De Hoge Raad beoordeelt de klachten van de belanghebbende, die zich richtten tegen de uitspraak van de Rechtbank. De Hoge Raad stelt vast dat de Rechtbank terecht heeft geoordeeld dat de aanslag niet in strijd is met de artikelen 6 en 25 van het Belastingverdrag Nederland-Italië. Artikel 25, lid 1, van het Verdrag bepaalt dat een onderdaan van Italië in Nederland niet aan zwaardere belastingheffing mag worden onderworpen dan onderdanen van Nederland in vergelijkbare omstandigheden. De Hoge Raad concludeert dat er geen sprake is van discriminatie op basis van nationaliteit, aangezien een onderdaan van Nederland in een vergelijkbare situatie ook aan dezelfde belastingheffing zou worden onderworpen.
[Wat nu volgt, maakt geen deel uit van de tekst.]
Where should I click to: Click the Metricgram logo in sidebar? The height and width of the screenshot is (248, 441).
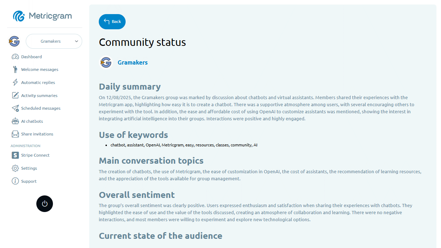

De Hoge Raad oordeelt verder dat de klachten van de belanghebbende niet tot cassatie kunnen leiden. De klachten zijn niet van zodanige aard dat zij nopen tot beantwoording van rechtsvragen die van belang zijn voor de rechtseenheid of de rechtsontwikkeling. De Hoge Raad acht geen termen aanwezig voor een veroordeling in de proceskosten en verklaart het beroep in cassatie ongegrond. Dit arrest is openbaar uitgesproken op 20 november 2009.